━━━━━ RECORD EXTRACTS ━━━━━
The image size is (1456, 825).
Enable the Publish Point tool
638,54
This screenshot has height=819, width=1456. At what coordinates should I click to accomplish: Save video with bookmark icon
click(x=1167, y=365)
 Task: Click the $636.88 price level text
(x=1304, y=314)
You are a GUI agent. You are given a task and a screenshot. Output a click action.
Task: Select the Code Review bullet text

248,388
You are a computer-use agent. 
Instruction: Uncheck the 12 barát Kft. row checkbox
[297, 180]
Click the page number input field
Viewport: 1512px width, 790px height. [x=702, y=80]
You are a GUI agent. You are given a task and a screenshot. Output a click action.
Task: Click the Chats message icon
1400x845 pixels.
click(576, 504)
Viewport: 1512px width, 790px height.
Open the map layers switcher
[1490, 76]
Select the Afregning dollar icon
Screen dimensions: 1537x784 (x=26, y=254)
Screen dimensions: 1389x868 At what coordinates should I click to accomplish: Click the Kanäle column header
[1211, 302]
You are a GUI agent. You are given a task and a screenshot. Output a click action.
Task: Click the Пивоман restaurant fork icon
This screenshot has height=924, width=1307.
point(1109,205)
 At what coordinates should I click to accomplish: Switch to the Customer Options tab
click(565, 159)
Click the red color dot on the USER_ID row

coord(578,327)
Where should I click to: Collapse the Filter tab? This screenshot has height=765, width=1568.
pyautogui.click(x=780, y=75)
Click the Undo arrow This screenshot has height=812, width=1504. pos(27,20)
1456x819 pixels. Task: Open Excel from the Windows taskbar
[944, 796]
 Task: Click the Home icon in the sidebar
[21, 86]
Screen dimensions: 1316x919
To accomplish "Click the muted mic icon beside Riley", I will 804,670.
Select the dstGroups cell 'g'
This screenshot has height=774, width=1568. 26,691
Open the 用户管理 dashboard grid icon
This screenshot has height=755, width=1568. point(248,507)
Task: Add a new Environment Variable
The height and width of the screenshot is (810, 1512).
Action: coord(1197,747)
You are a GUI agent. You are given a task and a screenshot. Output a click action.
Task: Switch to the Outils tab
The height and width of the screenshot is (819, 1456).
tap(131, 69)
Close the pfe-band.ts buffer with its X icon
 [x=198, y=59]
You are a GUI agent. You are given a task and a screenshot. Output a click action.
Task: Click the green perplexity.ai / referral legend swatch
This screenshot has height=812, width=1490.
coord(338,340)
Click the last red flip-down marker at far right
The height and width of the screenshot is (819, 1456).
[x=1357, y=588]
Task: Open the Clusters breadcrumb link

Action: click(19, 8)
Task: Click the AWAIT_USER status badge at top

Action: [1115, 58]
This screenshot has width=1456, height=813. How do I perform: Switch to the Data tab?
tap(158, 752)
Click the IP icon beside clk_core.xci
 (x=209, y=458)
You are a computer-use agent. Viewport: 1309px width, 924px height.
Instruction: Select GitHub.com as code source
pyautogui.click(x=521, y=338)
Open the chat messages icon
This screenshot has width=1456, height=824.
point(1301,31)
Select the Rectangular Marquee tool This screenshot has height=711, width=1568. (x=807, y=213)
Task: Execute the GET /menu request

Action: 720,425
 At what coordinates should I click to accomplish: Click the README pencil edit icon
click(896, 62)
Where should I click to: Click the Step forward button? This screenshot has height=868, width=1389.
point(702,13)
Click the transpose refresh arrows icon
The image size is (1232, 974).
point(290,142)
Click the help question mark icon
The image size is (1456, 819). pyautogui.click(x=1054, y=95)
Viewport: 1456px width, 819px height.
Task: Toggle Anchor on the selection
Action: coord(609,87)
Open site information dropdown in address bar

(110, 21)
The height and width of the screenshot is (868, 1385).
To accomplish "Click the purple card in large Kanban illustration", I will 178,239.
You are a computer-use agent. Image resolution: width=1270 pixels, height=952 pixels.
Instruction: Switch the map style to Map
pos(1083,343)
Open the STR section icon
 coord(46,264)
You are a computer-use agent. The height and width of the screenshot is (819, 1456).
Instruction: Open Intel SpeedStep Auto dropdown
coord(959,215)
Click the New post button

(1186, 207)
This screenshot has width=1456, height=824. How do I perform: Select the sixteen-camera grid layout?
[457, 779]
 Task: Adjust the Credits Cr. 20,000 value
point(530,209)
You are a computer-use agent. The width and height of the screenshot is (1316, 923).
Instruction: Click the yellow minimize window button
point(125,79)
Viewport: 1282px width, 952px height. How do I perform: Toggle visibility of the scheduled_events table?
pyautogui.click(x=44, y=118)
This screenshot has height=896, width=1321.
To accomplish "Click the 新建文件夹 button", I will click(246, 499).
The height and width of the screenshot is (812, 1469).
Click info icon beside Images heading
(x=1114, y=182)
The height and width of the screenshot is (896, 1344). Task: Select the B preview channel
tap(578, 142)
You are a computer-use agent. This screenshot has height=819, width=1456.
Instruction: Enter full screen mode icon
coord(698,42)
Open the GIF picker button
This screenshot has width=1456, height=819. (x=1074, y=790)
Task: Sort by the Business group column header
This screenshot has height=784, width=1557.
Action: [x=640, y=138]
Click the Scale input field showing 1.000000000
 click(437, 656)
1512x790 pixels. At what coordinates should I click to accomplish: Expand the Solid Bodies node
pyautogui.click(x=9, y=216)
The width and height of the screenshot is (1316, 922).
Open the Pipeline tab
━━━━━
INSTRUCTIONS FOR THE TASK: Quote each line of the data above exactly as written.

SOLUTION TO THIS PROBLEM:
The image size is (1456, 825).
Enable the Publish Point tool
638,54
This screenshot has height=819, width=1456. At what coordinates should I click to accomplish: Save video with bookmark icon
click(x=1167, y=365)
 Task: Click the $636.88 price level text
(x=1304, y=314)
You are a GUI agent. You are given a task and a screenshot. Output a click action.
Task: Select the Code Review bullet text

248,388
You are a computer-use agent. 
Instruction: Uncheck the 12 barát Kft. row checkbox
[297, 180]
Click the page number input field
Viewport: 1512px width, 790px height. [x=702, y=80]
You are a GUI agent. You are given a task and a screenshot. Output a click action.
Task: Click the Chats message icon
1400x845 pixels.
click(576, 504)
Viewport: 1512px width, 790px height.
Open the map layers switcher
[1490, 76]
Select the Afregning dollar icon
Screen dimensions: 1537x784 (x=26, y=254)
Screen dimensions: 1389x868 At what coordinates should I click to accomplish: Click the Kanäle column header
[1211, 302]
You are a GUI agent. You are given a task and a screenshot. Output a click action.
Task: Click the Пивоман restaurant fork icon
This screenshot has height=924, width=1307.
point(1109,205)
 At what coordinates should I click to accomplish: Switch to the Customer Options tab
click(565, 159)
Click the red color dot on the USER_ID row

coord(578,327)
Where should I click to: Collapse the Filter tab? This screenshot has height=765, width=1568.
pyautogui.click(x=780, y=75)
Click the Undo arrow This screenshot has height=812, width=1504. pos(27,20)
1456x819 pixels. Task: Open Excel from the Windows taskbar
[944, 796]
 Task: Click the Home icon in the sidebar
[21, 86]
Screen dimensions: 1316x919
To accomplish "Click the muted mic icon beside Riley", I will 804,670.
Select the dstGroups cell 'g'
This screenshot has height=774, width=1568. 26,691
Open the 用户管理 dashboard grid icon
This screenshot has height=755, width=1568. point(248,507)
Task: Add a new Environment Variable
The height and width of the screenshot is (810, 1512).
Action: coord(1197,747)
You are a GUI agent. You are given a task and a screenshot. Output a click action.
Task: Switch to the Outils tab
The height and width of the screenshot is (819, 1456).
tap(131, 69)
Close the pfe-band.ts buffer with its X icon
 [x=198, y=59]
You are a GUI agent. You are given a task and a screenshot. Output a click action.
Task: Click the green perplexity.ai / referral legend swatch
This screenshot has height=812, width=1490.
coord(338,340)
Click the last red flip-down marker at far right
The height and width of the screenshot is (819, 1456).
[x=1357, y=588]
Task: Open the Clusters breadcrumb link

Action: click(19, 8)
Task: Click the AWAIT_USER status badge at top

Action: [1115, 58]
This screenshot has width=1456, height=813. How do I perform: Switch to the Data tab?
tap(158, 752)
Click the IP icon beside clk_core.xci
 (x=209, y=458)
You are a computer-use agent. Viewport: 1309px width, 924px height.
Instruction: Select GitHub.com as code source
pyautogui.click(x=521, y=338)
Open the chat messages icon
This screenshot has width=1456, height=824.
point(1301,31)
Select the Rectangular Marquee tool This screenshot has height=711, width=1568. (x=807, y=213)
Task: Execute the GET /menu request

Action: 720,425
 At what coordinates should I click to accomplish: Click the README pencil edit icon
click(896, 62)
Where should I click to: Click the Step forward button? This screenshot has height=868, width=1389.
point(702,13)
Click the transpose refresh arrows icon
The image size is (1232, 974).
point(290,142)
Click the help question mark icon
The image size is (1456, 819). pyautogui.click(x=1054, y=95)
Viewport: 1456px width, 819px height.
Task: Toggle Anchor on the selection
Action: coord(609,87)
Open site information dropdown in address bar

(110, 21)
The height and width of the screenshot is (868, 1385).
To accomplish "Click the purple card in large Kanban illustration", I will 178,239.
You are a computer-use agent. Image resolution: width=1270 pixels, height=952 pixels.
Instruction: Switch the map style to Map
pos(1083,343)
Open the STR section icon
 coord(46,264)
You are a computer-use agent. The height and width of the screenshot is (819, 1456).
Instruction: Open Intel SpeedStep Auto dropdown
coord(959,215)
Click the New post button

(1186, 207)
This screenshot has width=1456, height=824. How do I perform: Select the sixteen-camera grid layout?
[457, 779]
 Task: Adjust the Credits Cr. 20,000 value
point(530,209)
You are a computer-use agent. The width and height of the screenshot is (1316, 923).
Instruction: Click the yellow minimize window button
point(125,79)
Viewport: 1282px width, 952px height. How do I perform: Toggle visibility of the scheduled_events table?
pyautogui.click(x=44, y=118)
This screenshot has height=896, width=1321.
To accomplish "Click the 新建文件夹 button", I will click(246, 499).
The height and width of the screenshot is (812, 1469).
Click info icon beside Images heading
(x=1114, y=182)
The height and width of the screenshot is (896, 1344). Task: Select the B preview channel
tap(578, 142)
You are a computer-use agent. This screenshot has height=819, width=1456.
Instruction: Enter full screen mode icon
coord(698,42)
Open the GIF picker button
This screenshot has width=1456, height=819. (x=1074, y=790)
Task: Sort by the Business group column header
This screenshot has height=784, width=1557.
Action: [x=640, y=138]
Click the Scale input field showing 1.000000000
 click(437, 656)
1512x790 pixels. At what coordinates should I click to accomplish: Expand the Solid Bodies node
pyautogui.click(x=9, y=216)
The width and height of the screenshot is (1316, 922).
Open the Pipeline tab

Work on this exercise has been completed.